From the depths of despair after the insipid performance against India, there's now a far more upbeat mood in the Pakistan camp. They kept their Champions Trophy campaign alive with an incisive display in the field against South Africa, and did enough with the bat to ward off a collapse, and know a position in the semi-finals is in their control. It would be a very handy stepping stone in the long-term project of rebuilding the one-day side.
After the dismal opening performance, coach Mickey Arthur spoke about the fear that inhibited Pakistan's players and nothing has changed his mind that they were "intimidated" by India. But the response has been heartening for him and he praised the open appraisals that had taken place after that match which enabled the turnaround against South Africa.
"I looked around the dressing room before that [India] game and we didn't believe that we could beat them," Arthur said. "It was such a contrast to the South Africa game were we believed in our skills and ability.

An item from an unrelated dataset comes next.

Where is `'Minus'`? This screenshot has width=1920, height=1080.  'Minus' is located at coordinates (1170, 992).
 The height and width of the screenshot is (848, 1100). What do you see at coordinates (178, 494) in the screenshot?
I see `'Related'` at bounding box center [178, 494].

"I'm pretty honest and straightforward. We had some honest conversations and the good thing about it is that the players are contributing to that conversation now whereas a year ago they didn't. They are starting to take responsibility and once that happens it's a massive psychological barrier they have broken down in the dressing room. I come out of an environment where you have mature conversations all the time and they can't be sugar-coated, they have to happen for you to move forward. The guys responded fantastically well."
The victory was set up by an attack which found its teeth on a used pitch at Edgbaston - "I was happy they stuck us on a used one," Arthur said - with Imad Wasim removing AB de Villiers for the first golden duck of his ODI career and Hasan Ali producing one of the balls of the tournament to castle Wayne Parnell. Between them, Hasan and Imad took 5 for 44 off 16 overs. Along with a lively ODI debut from Fakhar Zaman, whose 31 off 23 balls gave Pakistan breathing space to absorb Morne Morkel's impressive spell, it was an impressive match for a clutch of the youngsters, something which gave Arthur great satisfaction.
"To see them perform is the best thing that can happen to any coach," he said. "Hasan Ali is one of those. If you saw him now and remember him a year ago he's developed, he's stronger and fitter, his skills are developing and he will be a fine all-round cricketer. He can field, he can bat, he can bowl. He's in great shape so I'm very proud of his development. He stands out as one of the beacons; him Babar Azam, Imad Wasim - we have some good young players coming through and we have to keep them believing."
There will also be two more experienced foes up against each other in the Group B match in Cardiff with Arthur pitted against Sri Lanka's South African-born coach Graham Ford. "Fordy and I have been very close over a long period of time so it's taking on an old friend. Sri Lanka are very dangerous, they played exceptionally well against India," Arthur said. "It's fearless cricket. They hit the ball hard, play outrageous shots. They will be a tough side to beat. We'll have to be on our game."
Though the focus is firmly on Cardiff and Monday's match, events thousands of miles away have also given Pakistan another boost. Afghanistan's victory against West Indies, inspired by Rashid Khan's 7 for 18, has widened the gap in the race for an automatic World Cup spot. Pakistan hold that position at No. 8 with West Indies' defeat leaving them further adrift ahead of the September 30 cut-off.
"It's been a focus of ours, we've had it over heads for a year and we've had some tough one-day series - England away, Australia away, they are tough - so to almost qualify is a huge relief but that doesn't stop where we want to take the one-day team," Arthur said. "We have to keep improving all the time, playing with intensity, keep the freshness so we can put a shake on at that World Cup.